Im Gegensatz zu Nikodemus und den Führern Israels, die Lehrer waren und doch ihre eigenen Schriften nicht kannten, verkündete der Herr Wahrheiten, die Er vollkommen kannte, und bezeugte Dinge, die Er gesehen hatte. Er kannte nicht nur das Innere dieser Menschen (Joh 2,25), sondern wusste auch um alles, was in dem Herzen Gottes war. Er kennt das Ausmaß unserer Bedürfnisse und kennt die Größe der Gnade Gottes, diese zu stillen.

Dennoch muss der Herr hinzufügen: „Unser Zeugnis nehmet ihr nicht an.“ Wir können tatsächlich das Zeugnis von Menschen in Frage stellen, weil wir uns dessen bewusst sind, dass sich dieses nur auf beschränktes Wissen gründet. Wenn aber der Eine bezeugt, der über vollkommenes Wissen verfügt und dieses Zeugnis abgelehnt wird, dann ist das ein Beweis für die absolute Hoffnungslosigkeit des sich selbst überlassenen Menschen.

Somit haben wir eine komplette Darstellung und Beiseitesetzung des natürlichen Menschen von seiner besten Seite. Erstens: Er hat vielleicht bestimmte Schlussfolgerungen über Gott und die Schrift, die zwar richtig sind, ihn aber dennoch nicht näher zu Gott bringen. Zweitens: Wenn der, der über vollkommenes Wissen verfügt, von der Wahrheit Zeugnis gibt, wird dieses vom Menschen abgelehnt.

——————

◆ **ARBEITSANWEISUNGEN**
[A] Was kannten Nikodemus und die Führer Israels laut dem Text über das Zeugnis des Herrn nicht, obwohl sie Lehrer waren?
[B] Schreib aus dem Text über das Zeugnis des Herrn den Abschnitt ab, der mit den Worten „Dennoch muss der“ einsetzt und mit „selbst überlassenen Menschen.“ schließt.

——————

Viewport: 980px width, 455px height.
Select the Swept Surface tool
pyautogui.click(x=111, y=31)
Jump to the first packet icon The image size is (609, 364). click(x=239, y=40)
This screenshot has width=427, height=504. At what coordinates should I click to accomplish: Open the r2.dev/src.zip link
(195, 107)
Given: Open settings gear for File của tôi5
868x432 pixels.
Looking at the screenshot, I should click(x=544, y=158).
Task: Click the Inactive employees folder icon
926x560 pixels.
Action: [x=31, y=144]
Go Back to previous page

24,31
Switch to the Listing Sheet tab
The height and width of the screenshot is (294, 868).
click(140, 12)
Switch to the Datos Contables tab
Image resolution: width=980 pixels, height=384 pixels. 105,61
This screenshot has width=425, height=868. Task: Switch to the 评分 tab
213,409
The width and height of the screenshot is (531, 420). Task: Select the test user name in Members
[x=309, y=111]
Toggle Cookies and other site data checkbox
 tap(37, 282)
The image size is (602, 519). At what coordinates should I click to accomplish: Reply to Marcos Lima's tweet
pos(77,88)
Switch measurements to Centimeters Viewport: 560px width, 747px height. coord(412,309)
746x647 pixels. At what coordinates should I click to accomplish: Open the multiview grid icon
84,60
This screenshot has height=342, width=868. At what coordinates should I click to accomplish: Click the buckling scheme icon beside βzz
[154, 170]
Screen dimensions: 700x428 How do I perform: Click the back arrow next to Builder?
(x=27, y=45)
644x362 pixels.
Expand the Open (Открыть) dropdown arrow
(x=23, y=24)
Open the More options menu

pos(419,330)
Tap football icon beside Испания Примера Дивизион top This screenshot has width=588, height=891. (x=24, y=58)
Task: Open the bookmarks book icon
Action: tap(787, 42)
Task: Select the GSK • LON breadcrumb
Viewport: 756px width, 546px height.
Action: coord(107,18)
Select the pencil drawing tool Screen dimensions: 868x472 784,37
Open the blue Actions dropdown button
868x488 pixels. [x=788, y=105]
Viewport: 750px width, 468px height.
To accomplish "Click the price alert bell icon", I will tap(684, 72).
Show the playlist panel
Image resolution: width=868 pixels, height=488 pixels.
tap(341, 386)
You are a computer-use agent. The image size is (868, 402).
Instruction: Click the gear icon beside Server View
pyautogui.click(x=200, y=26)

——————

◆ **LÖSUNGEN DER AUFGABEN**
[A] Ihre eigenen Schriften.

[B]
Dennoch muss der Herr hinzufügen: „Unser Zeugnis nehmet ihr nicht an.“ Wir können tatsächlich das Zeugnis von Menschen in Frage stellen, weil wir uns dessen bewusst sind, dass sich dieses nur auf beschränktes Wissen gründet. Wenn aber der Eine bezeugt, der über vollkommenes Wissen verfügt und dieses Zeugnis abgelehnt wird, dann ist das ein Beweis für die absolute Hoffnungslosigkeit des sich selbst überlassenen Menschen.